# TrustMH-Bench: A Credibility Evaluation Benchmark for Large Models in Mental Health Counseling Scenarios

> TrustMH-Bench is a credibility evaluation benchmark specifically designed for large language models (LLMs) in the mental health counseling domain. It systematically assesses LLMs' performance in sensitive counseling scenarios across four dimensions: privacy protection, safety, jailbreak resistance, and fairness.

- 板块: [Openclaw Llm](https://www.zingnex.cn/en/forum/board/openclaw-llm)
- 发布时间: 2026-05-04T09:14:22.000Z
- 最近活动: 2026-05-04T09:20:35.534Z
- 热度: 154.9
- 关键词: 大语言模型, 心理健康, AI咨询, 可信度评估, 隐私保护, AI安全, 越狱攻击, 公平性, 基准测试, 开源数据集
- 页面链接: https://www.zingnex.cn/en/forum/thread/trustmh-bench
- Canonical: https://www.zingnex.cn/forum/thread/trustmh-bench
- Markdown 来源: floors_fallback

---

## [Introduction] TrustMH-Bench: A Credibility Evaluation Benchmark for Large Models in Mental Health Counseling Scenarios

TrustMH-Bench is a credibility evaluation benchmark for large language models (LLMs) designed for the mental health counseling domain. It systematically assesses LLMs' performance in sensitive counseling scenarios across four dimensions: privacy protection, safety, jailbreak resistance, and fairness. It fills the gap where traditional general-purpose evaluation benchmarks (such as MMLU, HumanEval) fail to capture the unique risks in mental health scenarios. As an open-source comprehensive evaluation dataset, it provides a specialized assessment tool for researchers, developers, and regulators.

## Background: The Rise of AI Mental Health Counseling and Trust Challenges

In recent years, LLMs have shown great potential in the mental health counseling domain and have become an important supplement to global services. However, the risks of sensitive privacy sharing and secondary harm from inappropriate responses pose trust challenges. Traditional benchmarks focus on general knowledge and reasoning and are difficult to cover the unique risks in mental health scenarios, which led to the emergence of TrustMH-Bench.

## Core Evaluation Dimensions: A Comprehensive Review of Credibility Across Four Dimensions

TrustMH-Bench evaluates across four dimensions:
1. **Privacy Protection**: Identify and handle sensitive information, avoid leaks, remind of boundaries, resist privacy extraction attacks, and comply with regulations such as GDPR/HIPAA;
2. **Safety**: Identify crisis signals, avoid inappropriate advice, exercise caution with medical recommendations, and maintain a professional stance;
3. **Jailbreak Resistance**: Resist attacks such as inducing the generation of psychological manipulation strategies, dangerous advice, and bypassing safety guardrails;
4. **Fairness**: Detect issues like stereotypes, cultural biases, neglect of minority needs, and language discrimination.

## Dataset Construction: Multi-source Integration and Ethical Assurance

The dataset adopts a multi-source integration strategy: expert annotation (scenarios designed by counselors/psychologists), literature mining (typical counseling situations), adversarial generation (red-team boundary use cases), and desensitized real cases (privacy-processed dialogue fragments). Each use case undergoes multiple rounds of review to ensure evaluation value and ethical compliance.

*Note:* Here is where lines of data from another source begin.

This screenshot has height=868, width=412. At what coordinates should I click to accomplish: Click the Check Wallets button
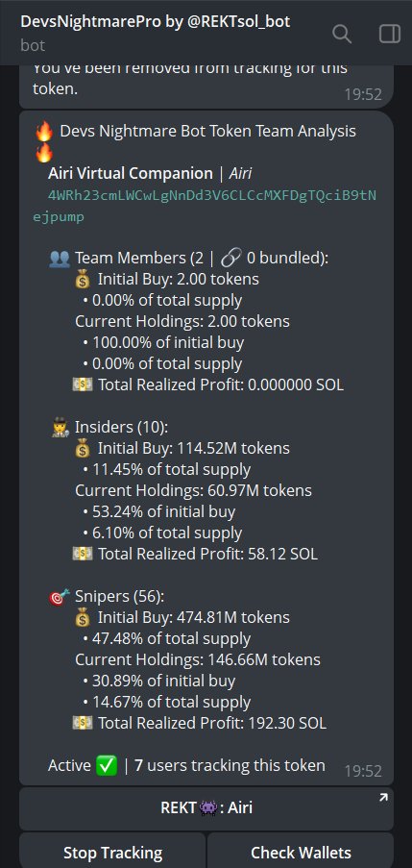point(301,852)
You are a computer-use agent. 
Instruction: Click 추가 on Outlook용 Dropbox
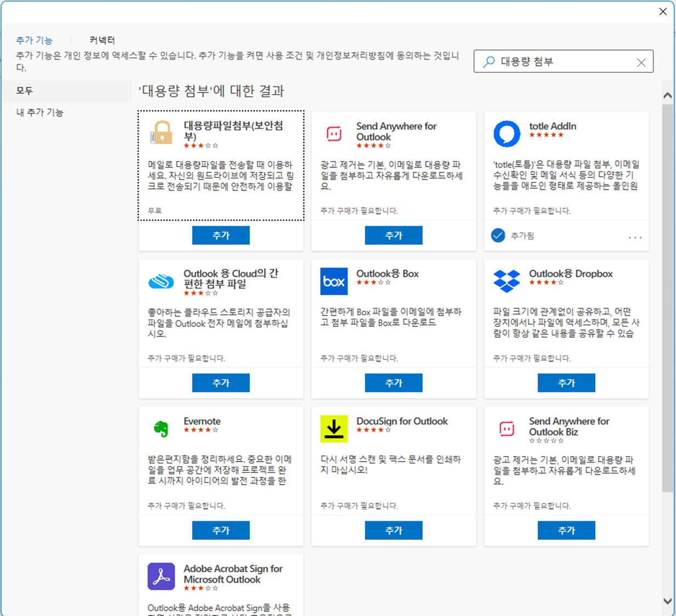(566, 382)
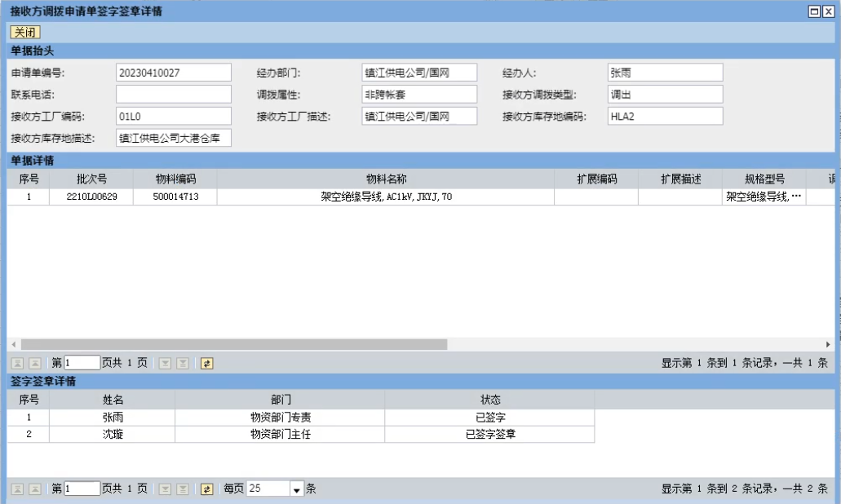Refresh the 签字签章详情 grid using the refresh icon

[x=206, y=489]
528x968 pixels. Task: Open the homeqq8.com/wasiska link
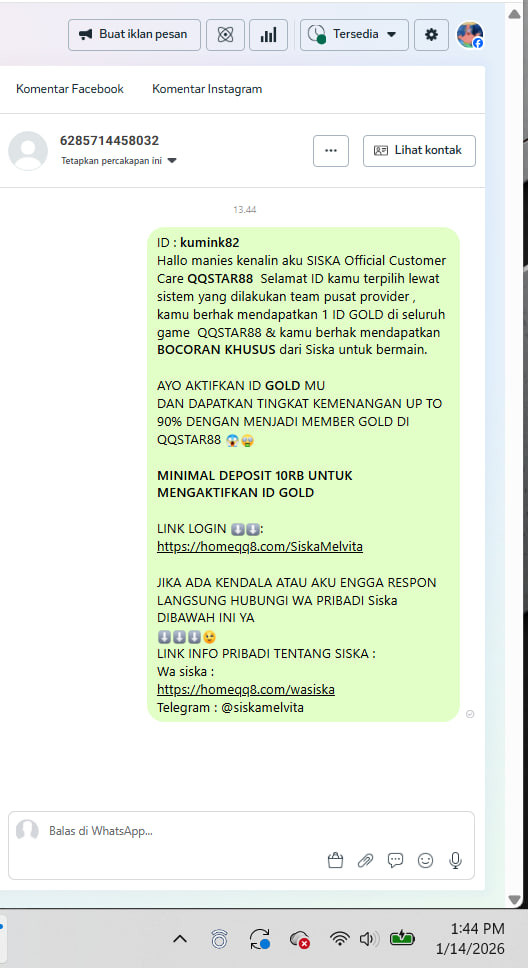tap(246, 689)
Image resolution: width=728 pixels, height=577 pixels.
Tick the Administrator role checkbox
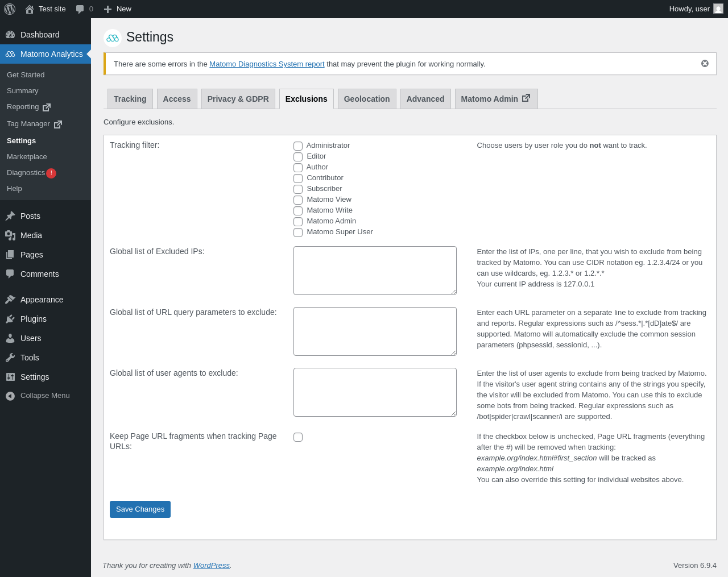pos(298,146)
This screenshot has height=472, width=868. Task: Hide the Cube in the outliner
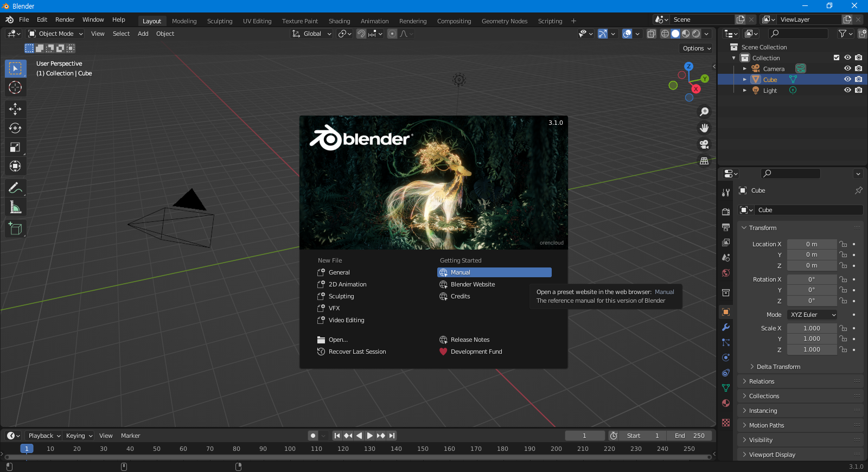click(847, 79)
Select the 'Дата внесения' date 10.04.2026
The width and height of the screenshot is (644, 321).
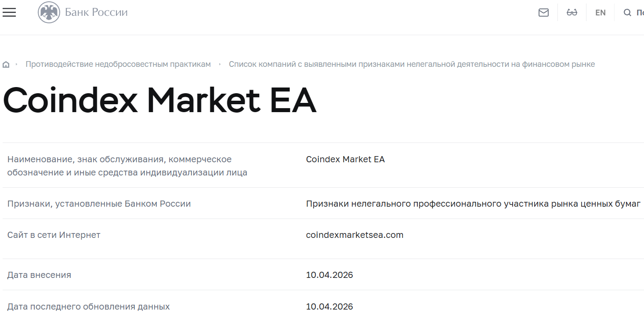pyautogui.click(x=330, y=275)
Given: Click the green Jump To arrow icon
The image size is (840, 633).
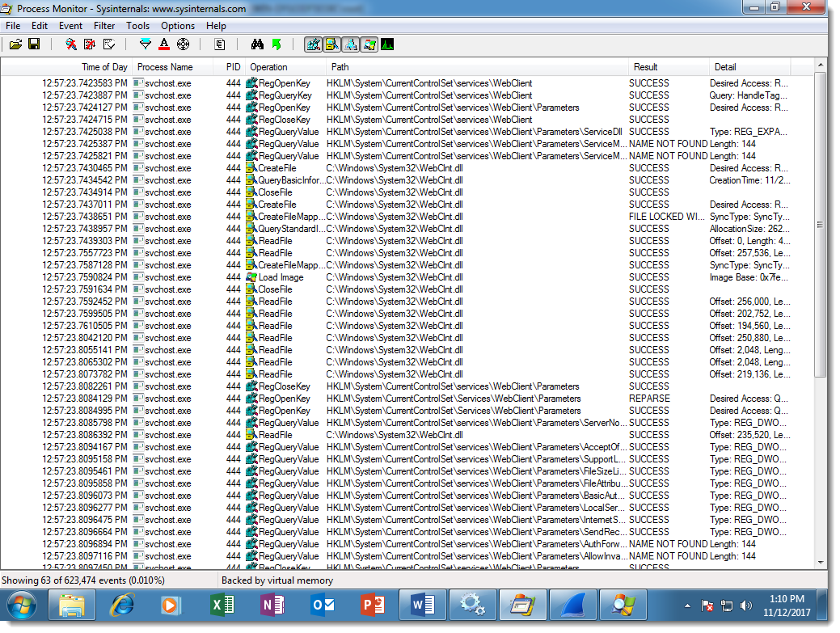Looking at the screenshot, I should point(276,44).
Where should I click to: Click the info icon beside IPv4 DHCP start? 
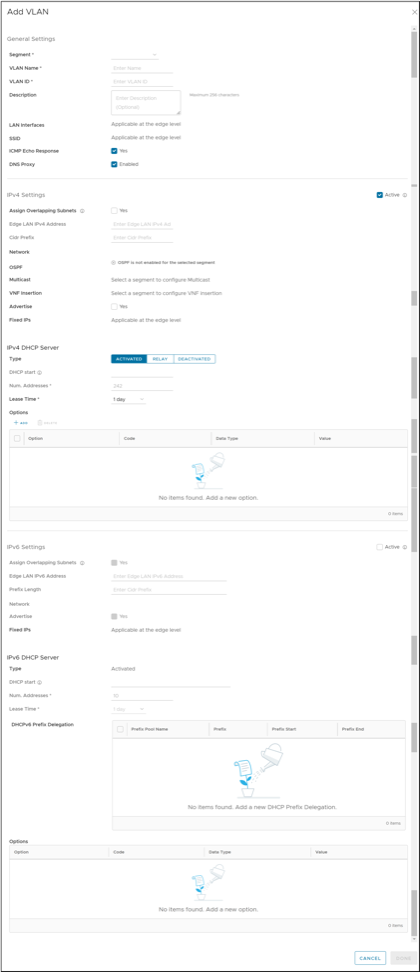(39, 373)
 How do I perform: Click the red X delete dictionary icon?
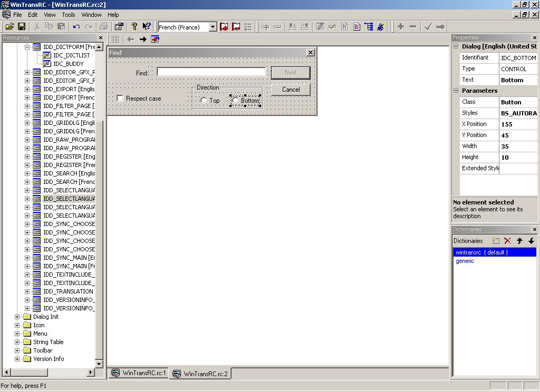[x=507, y=241]
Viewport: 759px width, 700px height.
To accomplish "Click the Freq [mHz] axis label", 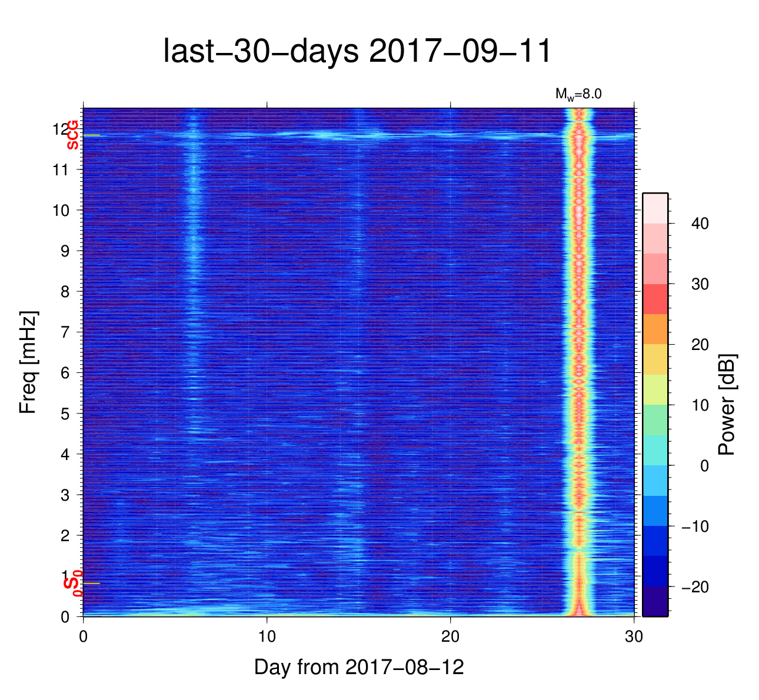I will (28, 362).
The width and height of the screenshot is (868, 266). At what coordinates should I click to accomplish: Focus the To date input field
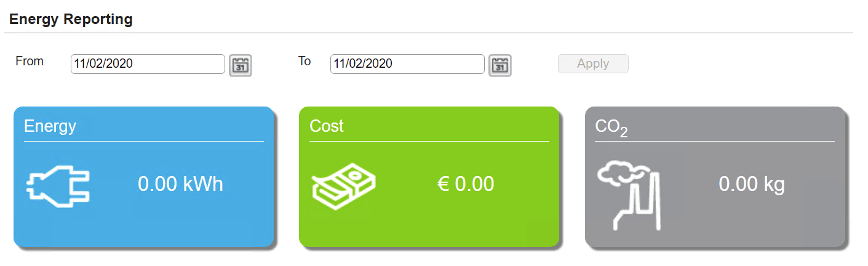click(407, 64)
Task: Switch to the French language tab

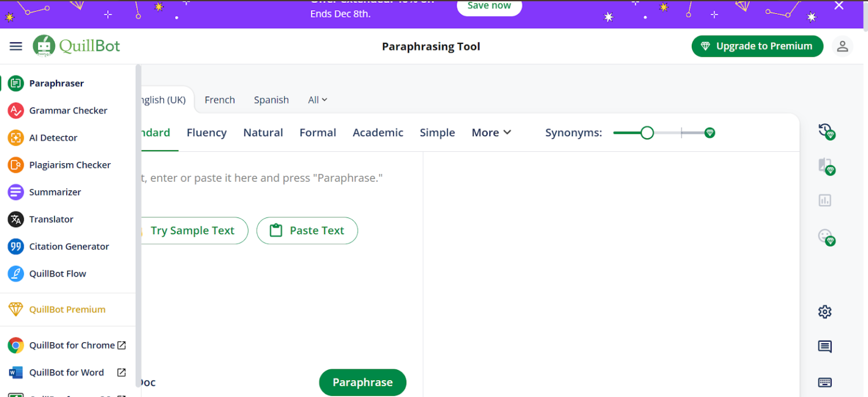Action: pyautogui.click(x=220, y=99)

## Application Value: An Evaluation Tool Benefiting Multiple Parties

TrustMH-Bench provides tools for multiple parties:
- Model developers: Conduct safety assessments during training and fine-tuning phases to fix potential issues;
- Application developers: Perform security audits before product launch;
- Researchers: Use a standardized comparison framework to support horizontal comparisons;
- Regulators: Refer to it for compliance evaluation.

## Limitations and Outlook: Directions for Continuous Improvement

Current limitations: Focuses mainly on English scenarios, uses static test cases (insufficient long-term safety evaluation of dynamic dialogues), and needs to expand coverage of cultural fairness. Future plans: Incorporate community feedback, expand the dataset's coverage and depth, and explore integration with real clinical environments.

## Conclusion: Credible Evolution in the AI Mental Health Domain

TrustMH-Bench marks the evolution of AI mental health from 'functionally usable' to 'safe and credible'. Domain-specific evaluation benchmarks have become an important guarantee for applications in sensitive scenarios. This open-source project is worth attention and participation.